[Entries taken from a collection]
▬▬▬
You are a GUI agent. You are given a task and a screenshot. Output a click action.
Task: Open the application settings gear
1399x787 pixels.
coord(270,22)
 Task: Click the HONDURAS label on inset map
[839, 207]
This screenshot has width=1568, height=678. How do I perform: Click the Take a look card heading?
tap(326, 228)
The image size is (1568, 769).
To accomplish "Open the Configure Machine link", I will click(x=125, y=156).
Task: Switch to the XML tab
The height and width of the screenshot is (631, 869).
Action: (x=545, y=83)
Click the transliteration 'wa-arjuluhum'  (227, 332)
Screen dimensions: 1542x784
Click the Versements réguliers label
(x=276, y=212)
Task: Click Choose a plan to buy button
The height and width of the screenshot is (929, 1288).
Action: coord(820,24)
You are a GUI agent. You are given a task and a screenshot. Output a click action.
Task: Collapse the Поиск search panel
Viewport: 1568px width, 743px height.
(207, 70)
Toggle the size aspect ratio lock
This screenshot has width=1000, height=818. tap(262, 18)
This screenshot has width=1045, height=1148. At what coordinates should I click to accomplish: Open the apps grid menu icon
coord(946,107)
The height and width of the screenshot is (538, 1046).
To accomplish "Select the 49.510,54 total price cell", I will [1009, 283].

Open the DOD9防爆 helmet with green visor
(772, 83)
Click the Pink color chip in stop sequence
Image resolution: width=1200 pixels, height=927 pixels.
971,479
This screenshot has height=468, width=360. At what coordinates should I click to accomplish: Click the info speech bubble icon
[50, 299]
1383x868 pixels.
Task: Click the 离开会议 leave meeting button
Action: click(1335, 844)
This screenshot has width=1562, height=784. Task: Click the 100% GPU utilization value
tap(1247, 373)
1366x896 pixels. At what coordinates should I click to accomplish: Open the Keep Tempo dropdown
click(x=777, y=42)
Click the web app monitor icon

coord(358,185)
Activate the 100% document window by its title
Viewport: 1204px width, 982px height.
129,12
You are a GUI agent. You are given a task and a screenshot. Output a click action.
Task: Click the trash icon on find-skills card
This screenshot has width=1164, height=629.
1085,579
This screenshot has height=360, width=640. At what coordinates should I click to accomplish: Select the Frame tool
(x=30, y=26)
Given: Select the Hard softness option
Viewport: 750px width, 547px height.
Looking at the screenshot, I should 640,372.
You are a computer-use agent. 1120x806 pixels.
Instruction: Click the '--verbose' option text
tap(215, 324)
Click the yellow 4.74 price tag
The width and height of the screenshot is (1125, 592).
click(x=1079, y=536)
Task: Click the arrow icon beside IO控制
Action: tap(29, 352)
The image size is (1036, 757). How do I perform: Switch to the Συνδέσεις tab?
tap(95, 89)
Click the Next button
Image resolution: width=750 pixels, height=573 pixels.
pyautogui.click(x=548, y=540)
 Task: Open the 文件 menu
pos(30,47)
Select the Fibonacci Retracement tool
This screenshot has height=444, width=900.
▬▬▬
▶ **Exercise instructions**: Every line from the one containing "This screenshot has width=1164, height=629." through the last line of the entries must be written out verbatim, and no other line.

▶ **Response for this exercise**:
This screenshot has width=1164, height=629.
1085,579
This screenshot has height=360, width=640. At what coordinates should I click to accomplish: Select the Frame tool
(x=30, y=26)
Given: Select the Hard softness option
Viewport: 750px width, 547px height.
Looking at the screenshot, I should 640,372.
You are a computer-use agent. 1120x806 pixels.
Instruction: Click the '--verbose' option text
tap(215, 324)
Click the yellow 4.74 price tag
The width and height of the screenshot is (1125, 592).
click(x=1079, y=536)
Task: Click the arrow icon beside IO控制
Action: tap(29, 352)
The image size is (1036, 757). How do I perform: Switch to the Συνδέσεις tab?
tap(95, 89)
Click the Next button
Image resolution: width=750 pixels, height=573 pixels.
pyautogui.click(x=548, y=540)
 Task: Open the 文件 menu
pos(30,47)
Select the Fibonacci Retracement tool
This screenshot has height=444, width=900.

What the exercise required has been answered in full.